*Prompt*
Retype every entry below without pictures.

*Dataset records*
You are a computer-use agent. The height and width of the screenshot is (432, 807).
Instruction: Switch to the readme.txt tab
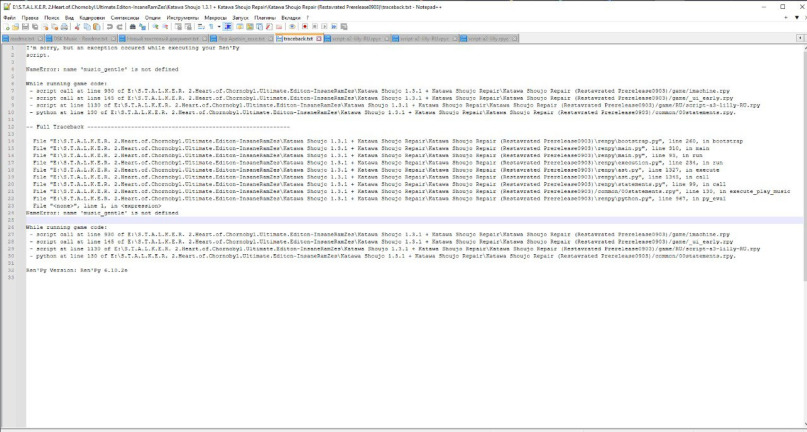click(x=20, y=39)
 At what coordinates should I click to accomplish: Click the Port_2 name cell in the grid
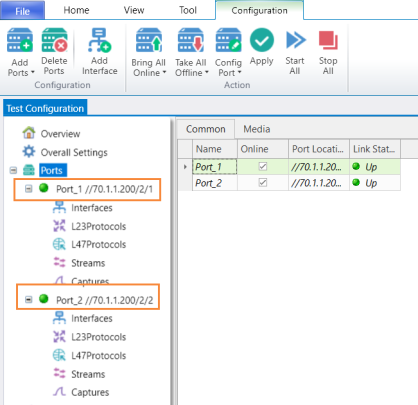point(215,183)
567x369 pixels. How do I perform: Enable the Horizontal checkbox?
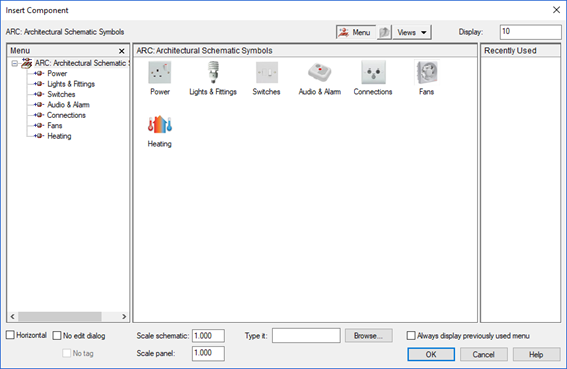tap(10, 335)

*Answer section*
You are a computer-use agent. The height and width of the screenshot is (432, 807).
Instruction: Switch to the readme.txt tab
click(x=20, y=39)
 At what coordinates should I click to accomplish: Click the Port_2 name cell in the grid
point(215,183)
567x369 pixels. How do I perform: Enable the Horizontal checkbox?
tap(10, 335)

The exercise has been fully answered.